▶ [EXCERPTED PASSAGE]
########

Referendums, Initiatives, Plebiscites and Minorities

Much of the contradiction and confusion that surrounds debates about direct democracy can be avoided if the underlying concept of direct democracy is clarified. Above all, it is necessary to distinguish between the different types of procedure – initiative, referendum, plebiscite – and the different forms they can take (see Typology). It makes little sense to lump all these different procedures together and talk about “direct democracy” without specifying it and as if it were a homogeneous concept.

Referendums and citizens’ initiatives are first and foremost direct-democratic institutions, making it possible that the political will of the people can be formed, expressed, and put into practice. They are instruments of political decision-making, but the quality and content of the decisions is not predetermined by them. The terms ‘referendum’ and ‘initiative’ refer to rules of decision-making, not to the substance of the decisions. And the quality of the decision-making process depends on the legal design of the procedure and on the extent to which the conditions of democracy are met. Referendums and citizens’ initiatives can be used to make “good” or “bad”, “conservative” or ”progressive” decisions, as well as decisions that are in favour or not of minorities and outsider groups.

A noticeable distinction exists between outsiders with voting rights and those without. That part of a population which remains permanently without voting rights is in a position of categorical inequality with respect to those parts that are made up of full-value citizens. Such outsider groups consist, for example, of certain non-national residents which exist in many countries; their exclusion from equal political rights is not compatible with the principle of democracy.

Citizen-initiated Referendums

Citizen-initiated referendums are instruments of control and opposition, intended to prevent change that a majority does not want. They may be used to prevent the rights of outsiders from being either reduced or expanded, but the decision to reduce (or expand) these rights lies with government and parliament.

The object of a referendum is a decision (bill) made by parliament (government); voters decide to either adopt or reject it.

For example: In Switzerland, a popular referendum was used to try to prevent an expansion of rights for same-sex couples – without success (popular vote on 5 June 2005). In the following year another popular referendum aimed to prevent a reduction of rights for foreigners and asylum seekers – also without success (popular vote on 24 September 2006). For some observers this referendum showed that “ordinary people” tend to make the wrong (xenophobic) decisions and that direct democracy is therefore a dangerous or bad idea. They failed to see that in this particular case the referendum was actually an attempt by citizens to stop tougher laws passed by parliament.

########

▶ [DATA LINES]
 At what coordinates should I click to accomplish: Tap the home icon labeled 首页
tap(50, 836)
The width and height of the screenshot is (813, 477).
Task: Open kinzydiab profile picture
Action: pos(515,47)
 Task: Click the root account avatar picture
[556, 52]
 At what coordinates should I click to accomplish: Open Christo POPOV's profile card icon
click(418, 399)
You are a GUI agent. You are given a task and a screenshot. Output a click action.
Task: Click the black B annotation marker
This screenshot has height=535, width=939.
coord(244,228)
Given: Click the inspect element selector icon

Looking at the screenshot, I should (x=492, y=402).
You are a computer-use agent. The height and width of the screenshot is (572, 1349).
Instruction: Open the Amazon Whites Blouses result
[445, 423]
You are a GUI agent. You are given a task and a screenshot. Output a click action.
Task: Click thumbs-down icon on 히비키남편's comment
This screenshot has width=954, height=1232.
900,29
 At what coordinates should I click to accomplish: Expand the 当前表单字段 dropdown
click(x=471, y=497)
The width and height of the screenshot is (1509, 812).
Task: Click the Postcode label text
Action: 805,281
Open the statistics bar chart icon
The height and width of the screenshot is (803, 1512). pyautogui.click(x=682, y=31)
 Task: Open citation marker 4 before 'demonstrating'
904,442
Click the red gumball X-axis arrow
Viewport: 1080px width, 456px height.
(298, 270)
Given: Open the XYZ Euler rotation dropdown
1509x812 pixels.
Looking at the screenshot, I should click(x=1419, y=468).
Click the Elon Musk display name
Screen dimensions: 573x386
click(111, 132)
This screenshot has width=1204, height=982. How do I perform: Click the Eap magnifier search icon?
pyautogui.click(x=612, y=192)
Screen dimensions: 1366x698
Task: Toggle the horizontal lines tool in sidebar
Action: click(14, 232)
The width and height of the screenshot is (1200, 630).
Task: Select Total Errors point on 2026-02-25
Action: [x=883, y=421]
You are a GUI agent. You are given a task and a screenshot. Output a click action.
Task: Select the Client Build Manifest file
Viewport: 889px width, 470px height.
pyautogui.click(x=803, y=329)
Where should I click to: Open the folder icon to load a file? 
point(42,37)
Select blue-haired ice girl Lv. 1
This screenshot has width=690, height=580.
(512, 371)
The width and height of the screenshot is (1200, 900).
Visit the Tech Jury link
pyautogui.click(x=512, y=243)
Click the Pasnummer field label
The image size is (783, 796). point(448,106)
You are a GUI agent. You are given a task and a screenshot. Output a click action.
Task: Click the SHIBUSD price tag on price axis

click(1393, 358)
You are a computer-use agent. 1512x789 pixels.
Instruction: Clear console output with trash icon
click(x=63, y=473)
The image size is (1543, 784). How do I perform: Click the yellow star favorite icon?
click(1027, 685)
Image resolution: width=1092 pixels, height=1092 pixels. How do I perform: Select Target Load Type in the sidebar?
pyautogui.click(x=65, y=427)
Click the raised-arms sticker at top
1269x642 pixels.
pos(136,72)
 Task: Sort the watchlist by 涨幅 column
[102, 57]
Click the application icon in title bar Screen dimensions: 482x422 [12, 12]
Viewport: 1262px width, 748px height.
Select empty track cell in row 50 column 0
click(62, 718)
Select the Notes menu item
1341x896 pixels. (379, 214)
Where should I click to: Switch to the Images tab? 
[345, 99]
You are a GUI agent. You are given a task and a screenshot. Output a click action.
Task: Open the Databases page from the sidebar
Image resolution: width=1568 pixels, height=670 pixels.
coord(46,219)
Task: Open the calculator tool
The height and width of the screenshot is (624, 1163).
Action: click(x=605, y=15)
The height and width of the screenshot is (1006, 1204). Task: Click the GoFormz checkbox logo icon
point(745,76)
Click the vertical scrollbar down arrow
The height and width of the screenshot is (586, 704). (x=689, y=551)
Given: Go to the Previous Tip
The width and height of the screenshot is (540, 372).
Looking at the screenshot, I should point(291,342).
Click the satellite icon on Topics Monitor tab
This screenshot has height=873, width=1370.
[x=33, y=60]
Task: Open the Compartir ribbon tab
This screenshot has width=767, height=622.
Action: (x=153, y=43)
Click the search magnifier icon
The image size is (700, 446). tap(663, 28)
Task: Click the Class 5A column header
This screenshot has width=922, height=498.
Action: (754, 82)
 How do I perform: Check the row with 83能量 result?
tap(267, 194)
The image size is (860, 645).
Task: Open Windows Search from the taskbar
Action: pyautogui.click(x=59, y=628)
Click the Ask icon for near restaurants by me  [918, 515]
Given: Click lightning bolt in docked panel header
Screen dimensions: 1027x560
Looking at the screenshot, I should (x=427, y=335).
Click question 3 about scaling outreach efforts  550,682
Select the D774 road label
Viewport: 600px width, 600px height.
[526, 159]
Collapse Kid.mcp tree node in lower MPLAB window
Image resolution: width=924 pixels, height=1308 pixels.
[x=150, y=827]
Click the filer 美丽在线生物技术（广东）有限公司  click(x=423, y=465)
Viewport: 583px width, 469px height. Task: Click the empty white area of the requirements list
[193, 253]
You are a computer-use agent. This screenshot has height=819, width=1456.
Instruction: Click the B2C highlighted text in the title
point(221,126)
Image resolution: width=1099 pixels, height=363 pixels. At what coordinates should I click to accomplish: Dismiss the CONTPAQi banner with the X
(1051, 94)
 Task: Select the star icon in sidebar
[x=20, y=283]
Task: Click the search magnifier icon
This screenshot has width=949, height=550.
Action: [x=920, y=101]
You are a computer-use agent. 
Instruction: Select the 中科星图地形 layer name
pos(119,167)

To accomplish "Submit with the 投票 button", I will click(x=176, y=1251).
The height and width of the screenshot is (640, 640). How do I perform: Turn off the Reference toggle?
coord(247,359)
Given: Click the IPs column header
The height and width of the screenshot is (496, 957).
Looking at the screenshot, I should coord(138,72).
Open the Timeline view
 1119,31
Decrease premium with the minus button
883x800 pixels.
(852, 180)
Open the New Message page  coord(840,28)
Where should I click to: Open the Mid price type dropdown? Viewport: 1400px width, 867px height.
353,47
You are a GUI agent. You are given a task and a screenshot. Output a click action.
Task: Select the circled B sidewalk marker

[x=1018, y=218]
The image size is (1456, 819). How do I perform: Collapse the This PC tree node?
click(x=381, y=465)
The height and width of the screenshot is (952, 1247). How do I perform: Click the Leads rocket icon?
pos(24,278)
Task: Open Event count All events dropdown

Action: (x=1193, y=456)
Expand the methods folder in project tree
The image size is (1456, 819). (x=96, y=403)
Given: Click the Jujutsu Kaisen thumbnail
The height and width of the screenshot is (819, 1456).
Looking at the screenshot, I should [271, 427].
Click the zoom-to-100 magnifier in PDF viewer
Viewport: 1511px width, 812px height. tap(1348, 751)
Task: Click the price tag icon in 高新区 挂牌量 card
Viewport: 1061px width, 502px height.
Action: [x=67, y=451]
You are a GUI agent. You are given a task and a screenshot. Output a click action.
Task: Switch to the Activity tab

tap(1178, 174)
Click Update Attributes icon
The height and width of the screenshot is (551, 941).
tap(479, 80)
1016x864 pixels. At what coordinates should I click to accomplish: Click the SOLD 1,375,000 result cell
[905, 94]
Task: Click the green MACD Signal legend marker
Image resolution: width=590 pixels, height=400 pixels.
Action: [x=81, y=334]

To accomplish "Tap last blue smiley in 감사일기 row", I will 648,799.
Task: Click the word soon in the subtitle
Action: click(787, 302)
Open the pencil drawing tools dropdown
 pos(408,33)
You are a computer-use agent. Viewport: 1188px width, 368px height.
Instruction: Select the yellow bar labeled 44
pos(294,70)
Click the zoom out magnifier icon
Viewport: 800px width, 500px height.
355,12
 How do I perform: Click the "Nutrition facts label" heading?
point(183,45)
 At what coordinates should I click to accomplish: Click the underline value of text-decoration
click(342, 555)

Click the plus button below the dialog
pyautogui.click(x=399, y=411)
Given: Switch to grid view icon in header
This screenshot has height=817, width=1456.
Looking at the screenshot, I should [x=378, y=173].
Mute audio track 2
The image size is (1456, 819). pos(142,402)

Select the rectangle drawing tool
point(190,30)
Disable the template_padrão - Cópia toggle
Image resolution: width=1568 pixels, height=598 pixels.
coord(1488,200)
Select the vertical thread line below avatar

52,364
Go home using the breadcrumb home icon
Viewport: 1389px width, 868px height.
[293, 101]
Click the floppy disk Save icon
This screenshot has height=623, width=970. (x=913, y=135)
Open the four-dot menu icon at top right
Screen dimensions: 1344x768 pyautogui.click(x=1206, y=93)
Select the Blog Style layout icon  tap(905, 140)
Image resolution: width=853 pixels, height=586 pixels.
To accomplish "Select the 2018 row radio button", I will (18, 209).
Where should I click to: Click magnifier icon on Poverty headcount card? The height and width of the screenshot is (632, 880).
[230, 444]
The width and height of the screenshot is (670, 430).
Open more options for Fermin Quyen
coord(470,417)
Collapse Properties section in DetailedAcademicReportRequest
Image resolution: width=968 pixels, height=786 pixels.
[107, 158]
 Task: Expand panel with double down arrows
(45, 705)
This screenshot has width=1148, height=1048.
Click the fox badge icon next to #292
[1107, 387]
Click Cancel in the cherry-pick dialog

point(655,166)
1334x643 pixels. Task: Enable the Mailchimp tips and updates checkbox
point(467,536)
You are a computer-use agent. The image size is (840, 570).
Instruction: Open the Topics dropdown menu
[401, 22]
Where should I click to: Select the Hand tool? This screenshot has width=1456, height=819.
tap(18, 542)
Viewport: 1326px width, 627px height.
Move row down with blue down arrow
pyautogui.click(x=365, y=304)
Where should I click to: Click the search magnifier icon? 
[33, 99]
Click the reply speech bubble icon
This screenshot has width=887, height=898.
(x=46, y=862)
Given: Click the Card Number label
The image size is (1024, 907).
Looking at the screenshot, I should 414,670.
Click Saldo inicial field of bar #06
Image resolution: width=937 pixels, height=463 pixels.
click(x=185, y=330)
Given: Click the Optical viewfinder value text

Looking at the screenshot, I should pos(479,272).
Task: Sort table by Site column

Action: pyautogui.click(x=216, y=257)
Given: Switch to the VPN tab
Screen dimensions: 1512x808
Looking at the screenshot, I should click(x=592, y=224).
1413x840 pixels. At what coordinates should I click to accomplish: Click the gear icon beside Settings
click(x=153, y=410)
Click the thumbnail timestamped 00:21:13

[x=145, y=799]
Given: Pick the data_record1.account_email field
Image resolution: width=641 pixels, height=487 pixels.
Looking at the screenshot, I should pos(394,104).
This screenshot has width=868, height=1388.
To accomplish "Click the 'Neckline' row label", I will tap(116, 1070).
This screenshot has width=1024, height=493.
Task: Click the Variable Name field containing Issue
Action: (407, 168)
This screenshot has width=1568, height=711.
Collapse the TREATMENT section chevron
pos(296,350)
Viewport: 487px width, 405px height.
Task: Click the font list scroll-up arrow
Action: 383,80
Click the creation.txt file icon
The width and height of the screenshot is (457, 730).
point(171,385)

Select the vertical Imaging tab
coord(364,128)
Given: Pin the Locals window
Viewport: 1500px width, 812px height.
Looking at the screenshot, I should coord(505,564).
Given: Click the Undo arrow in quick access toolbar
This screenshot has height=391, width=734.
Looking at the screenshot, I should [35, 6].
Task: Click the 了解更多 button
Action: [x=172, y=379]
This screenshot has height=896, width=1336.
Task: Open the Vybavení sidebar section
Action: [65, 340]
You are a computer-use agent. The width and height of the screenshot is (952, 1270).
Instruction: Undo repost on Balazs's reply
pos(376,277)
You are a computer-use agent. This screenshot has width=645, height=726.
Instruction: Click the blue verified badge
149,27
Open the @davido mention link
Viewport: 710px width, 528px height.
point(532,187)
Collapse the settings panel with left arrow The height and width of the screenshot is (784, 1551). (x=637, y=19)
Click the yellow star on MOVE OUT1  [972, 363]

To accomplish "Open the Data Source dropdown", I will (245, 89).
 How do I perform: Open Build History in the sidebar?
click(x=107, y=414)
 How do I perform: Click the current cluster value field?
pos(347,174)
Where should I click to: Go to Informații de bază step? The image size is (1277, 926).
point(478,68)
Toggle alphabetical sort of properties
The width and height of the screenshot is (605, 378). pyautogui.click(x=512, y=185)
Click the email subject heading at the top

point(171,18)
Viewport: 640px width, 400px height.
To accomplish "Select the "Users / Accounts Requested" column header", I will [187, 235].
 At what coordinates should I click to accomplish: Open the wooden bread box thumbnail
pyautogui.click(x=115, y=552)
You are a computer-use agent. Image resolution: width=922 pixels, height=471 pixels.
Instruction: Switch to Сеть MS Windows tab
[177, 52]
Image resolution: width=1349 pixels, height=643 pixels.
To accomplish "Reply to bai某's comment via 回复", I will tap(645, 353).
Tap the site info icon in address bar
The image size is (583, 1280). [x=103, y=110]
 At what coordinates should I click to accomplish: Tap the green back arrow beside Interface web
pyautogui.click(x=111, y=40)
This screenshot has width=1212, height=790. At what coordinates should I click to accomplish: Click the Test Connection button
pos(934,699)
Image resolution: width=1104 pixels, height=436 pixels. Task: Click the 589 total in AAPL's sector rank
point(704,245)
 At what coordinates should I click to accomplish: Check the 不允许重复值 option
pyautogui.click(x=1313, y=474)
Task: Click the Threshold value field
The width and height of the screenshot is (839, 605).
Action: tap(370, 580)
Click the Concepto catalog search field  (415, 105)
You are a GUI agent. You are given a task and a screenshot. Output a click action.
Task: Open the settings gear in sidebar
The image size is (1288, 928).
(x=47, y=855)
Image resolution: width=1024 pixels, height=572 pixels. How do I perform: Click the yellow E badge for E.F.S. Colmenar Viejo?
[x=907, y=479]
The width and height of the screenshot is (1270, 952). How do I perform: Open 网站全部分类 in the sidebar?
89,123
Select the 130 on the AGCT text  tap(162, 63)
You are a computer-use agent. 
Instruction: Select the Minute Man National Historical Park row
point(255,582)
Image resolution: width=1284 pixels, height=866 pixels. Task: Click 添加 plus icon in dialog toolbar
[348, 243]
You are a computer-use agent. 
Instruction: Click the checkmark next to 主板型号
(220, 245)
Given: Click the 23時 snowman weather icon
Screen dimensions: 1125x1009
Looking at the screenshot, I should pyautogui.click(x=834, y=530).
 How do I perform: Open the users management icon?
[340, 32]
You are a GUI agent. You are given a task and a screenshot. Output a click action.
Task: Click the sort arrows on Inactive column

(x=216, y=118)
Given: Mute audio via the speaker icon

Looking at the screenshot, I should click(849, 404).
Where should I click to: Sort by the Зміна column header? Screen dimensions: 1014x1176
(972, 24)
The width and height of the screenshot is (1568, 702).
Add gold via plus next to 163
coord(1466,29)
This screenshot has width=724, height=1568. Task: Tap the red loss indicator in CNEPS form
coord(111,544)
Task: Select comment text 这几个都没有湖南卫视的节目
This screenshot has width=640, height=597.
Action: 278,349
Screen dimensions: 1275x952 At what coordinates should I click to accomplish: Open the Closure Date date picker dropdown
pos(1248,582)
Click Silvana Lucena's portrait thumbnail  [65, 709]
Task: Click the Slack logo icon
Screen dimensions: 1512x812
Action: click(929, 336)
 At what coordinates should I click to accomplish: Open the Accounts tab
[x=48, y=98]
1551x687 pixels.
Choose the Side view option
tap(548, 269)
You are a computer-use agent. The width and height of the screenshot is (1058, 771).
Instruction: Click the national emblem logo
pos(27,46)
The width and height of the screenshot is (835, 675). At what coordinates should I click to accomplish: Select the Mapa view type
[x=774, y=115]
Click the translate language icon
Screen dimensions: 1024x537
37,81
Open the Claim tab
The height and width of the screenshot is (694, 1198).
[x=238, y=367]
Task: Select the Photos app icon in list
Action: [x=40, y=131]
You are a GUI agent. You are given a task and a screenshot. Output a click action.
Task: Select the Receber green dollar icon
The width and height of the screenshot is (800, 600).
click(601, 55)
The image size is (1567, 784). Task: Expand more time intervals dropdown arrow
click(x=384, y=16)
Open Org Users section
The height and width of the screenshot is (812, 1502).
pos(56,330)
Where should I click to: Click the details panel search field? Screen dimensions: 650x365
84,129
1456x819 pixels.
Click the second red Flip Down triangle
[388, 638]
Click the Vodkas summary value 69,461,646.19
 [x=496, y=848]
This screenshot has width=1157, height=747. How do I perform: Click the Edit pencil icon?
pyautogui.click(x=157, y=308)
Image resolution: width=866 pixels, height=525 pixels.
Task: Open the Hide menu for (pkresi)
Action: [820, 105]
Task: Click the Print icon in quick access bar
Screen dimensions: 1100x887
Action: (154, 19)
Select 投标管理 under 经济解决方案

########

▶ [SET TASK 1]
List the three types of procedure that the passage on direct democracy says must be distinguished from one another.
▶ [SET TASK 2]
Copy the passage on direct democracy from "Citizen-initiated referendums are" to "government and parliament.".

▶ [EXERCISE SOLUTION 1]
initiative, referendum, plebiscite

▶ [EXERCISE SOLUTION 2]
Citizen-initiated referendums are instruments of control and opposition, intended to prevent change that a majority does not want. They may be used to prevent the rights of outsiders from being either reduced or expanded, but the decision to reduce (or expand) these rights lies with government and parliament.